Engagement with technology in the classroom has been completely changed by the introduction of 1:1 computer to student programs. Previously, lessons were divided between ‘normal’ lessons in the classroom and ‘computer’ lessons in a computer lab. Each student having their own computer on their desk though allows us to incorporate technology into lessons more seamlessly. However, there was still a disconnect between the work done on the computer and other work done in the lesson, and so students were left with a hodge-podge of notes – some on the computer in a variety of formats, some in their notebook. This makes it hard for students to look back over what they have learned – concepts get out of order, and some may be missed entirely.
I decided to try OneNote as a possible solution to this problem. All of my students have access to the program and the students are given basic lessons on its use by our school technology team. OneNote is specifically designed to have a similar format to paper notebooks and so it is an ideal replacement for the traditional school book.

=== Source data ===
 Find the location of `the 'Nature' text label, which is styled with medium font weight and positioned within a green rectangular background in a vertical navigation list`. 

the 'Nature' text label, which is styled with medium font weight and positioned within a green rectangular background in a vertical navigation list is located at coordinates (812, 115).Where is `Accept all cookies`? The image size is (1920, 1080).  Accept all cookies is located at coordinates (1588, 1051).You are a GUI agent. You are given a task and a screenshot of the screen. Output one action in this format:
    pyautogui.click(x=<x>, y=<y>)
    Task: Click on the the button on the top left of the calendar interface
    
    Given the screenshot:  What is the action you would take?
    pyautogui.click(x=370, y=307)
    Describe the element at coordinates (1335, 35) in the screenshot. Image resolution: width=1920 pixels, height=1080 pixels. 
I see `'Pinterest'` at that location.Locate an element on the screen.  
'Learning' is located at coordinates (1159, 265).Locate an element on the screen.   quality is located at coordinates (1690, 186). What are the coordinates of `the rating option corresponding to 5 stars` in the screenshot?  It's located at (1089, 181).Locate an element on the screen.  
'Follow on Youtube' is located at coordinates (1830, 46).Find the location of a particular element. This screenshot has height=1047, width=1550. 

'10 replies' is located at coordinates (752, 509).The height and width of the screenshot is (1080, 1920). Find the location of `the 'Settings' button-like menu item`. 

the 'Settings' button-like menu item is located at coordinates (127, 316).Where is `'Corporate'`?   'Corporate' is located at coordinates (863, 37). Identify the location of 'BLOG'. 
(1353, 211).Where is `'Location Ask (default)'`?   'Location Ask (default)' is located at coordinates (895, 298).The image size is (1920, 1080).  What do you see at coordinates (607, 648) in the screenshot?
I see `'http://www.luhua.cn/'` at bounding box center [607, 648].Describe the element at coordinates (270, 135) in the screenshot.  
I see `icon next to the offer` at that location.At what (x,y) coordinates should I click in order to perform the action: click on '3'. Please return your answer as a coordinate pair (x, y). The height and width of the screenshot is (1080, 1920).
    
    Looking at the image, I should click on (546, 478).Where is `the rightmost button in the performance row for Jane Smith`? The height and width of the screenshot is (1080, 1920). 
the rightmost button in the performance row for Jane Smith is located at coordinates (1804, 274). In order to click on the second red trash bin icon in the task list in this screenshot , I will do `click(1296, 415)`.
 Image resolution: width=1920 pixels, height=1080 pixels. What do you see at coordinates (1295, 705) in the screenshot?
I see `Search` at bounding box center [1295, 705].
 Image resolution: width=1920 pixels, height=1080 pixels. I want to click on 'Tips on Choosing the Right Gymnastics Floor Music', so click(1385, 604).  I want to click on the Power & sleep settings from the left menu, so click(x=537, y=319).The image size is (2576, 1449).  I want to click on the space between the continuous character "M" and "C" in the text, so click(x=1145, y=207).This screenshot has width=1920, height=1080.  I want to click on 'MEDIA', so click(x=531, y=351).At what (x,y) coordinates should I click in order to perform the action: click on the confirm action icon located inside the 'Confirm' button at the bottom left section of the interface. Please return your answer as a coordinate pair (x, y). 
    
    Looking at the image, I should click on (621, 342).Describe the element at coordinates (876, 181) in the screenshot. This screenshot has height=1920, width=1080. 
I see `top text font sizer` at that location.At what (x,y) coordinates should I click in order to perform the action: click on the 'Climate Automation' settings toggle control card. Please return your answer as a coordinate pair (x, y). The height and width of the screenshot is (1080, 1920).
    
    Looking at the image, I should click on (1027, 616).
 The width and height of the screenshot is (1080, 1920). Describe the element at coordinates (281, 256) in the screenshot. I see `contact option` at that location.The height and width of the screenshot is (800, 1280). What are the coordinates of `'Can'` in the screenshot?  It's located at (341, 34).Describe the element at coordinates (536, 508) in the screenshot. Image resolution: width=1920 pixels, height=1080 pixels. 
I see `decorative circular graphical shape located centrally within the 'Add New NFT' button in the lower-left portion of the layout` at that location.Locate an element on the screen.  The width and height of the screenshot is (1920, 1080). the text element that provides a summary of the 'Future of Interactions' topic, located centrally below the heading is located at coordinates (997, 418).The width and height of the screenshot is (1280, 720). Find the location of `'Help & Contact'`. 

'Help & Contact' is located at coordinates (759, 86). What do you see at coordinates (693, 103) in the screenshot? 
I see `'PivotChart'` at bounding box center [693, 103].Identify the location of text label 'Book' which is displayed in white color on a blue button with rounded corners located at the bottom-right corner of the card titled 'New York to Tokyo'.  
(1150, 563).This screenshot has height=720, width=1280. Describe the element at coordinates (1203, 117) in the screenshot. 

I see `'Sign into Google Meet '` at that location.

=== Work instruction 1 ===
Do the following statements agree with the passage on OneNote in the classroom? Answer yes or no for each, quoting the words from the passage that decide it.
(a) Before 1:1 programs, lessons were split between the classroom and a computer lab.
(b) Teachers give students their basic lessons on using OneNote.
(c) OneNote is designed to resemble paper notebooks.
=== Work instruction 2 ===
Continue the passage on OneNote in the classroom from its last sentence.
Nothing in the entries is needed here.

=== Task output 1 ===
(a) Yes: "Previously, lessons were divided between ‘normal’ lessons in the classroom and ‘computer’ lessons in a computer lab."
(b) No: "the students are given basic lessons on its use by our school technology team."
(c) Yes: "OneNote is specifically designed to have a similar format to paper notebooks"

=== Task output 2 ===
OneNote is organised in hierarchical fashion, with ‘notebooks’ at the top. Each notebook can then be divided into ‘sections’ and each section is divided into pages. Our students are instructed to create a notebook for each of their subjects. I then ask them to create a section for each of the topics we study in class. At the beginning of each topic I give them a page with the outcomes we will cover, set up as a to-do list with tick boxes. As we progress I issue further pages to add to the section. These pages contain questions to answer, tasks to carry out, links to websites, and attached documents for information or completion. Students can then add answers, their own notes and additional documents.
Using OneNote allows students to keep a complete record of their own learning in the one file, including the products of research, ‘printouts’ of documents that they can annotate, active links, screen clippings, and more. One student said that a benefit of using OneNote was that it was “…easy to manage and collate all the information…” and that it helped her study for exams. It also encourages good habits by automatically including a link to the source when text is copied and pasted into the page.
The screenshot above shows a page I used for a Year 11 physics lesson. The page originally provided to the students just had the Word document, which contains a scaffolded experimental report for an experiment designed to test Newton’s Second Law. Students were then able to open the Word document, edit it and save as usual. The student has also generated an Excel document to analyse the results and pasted a copy of the resulting graph into the page.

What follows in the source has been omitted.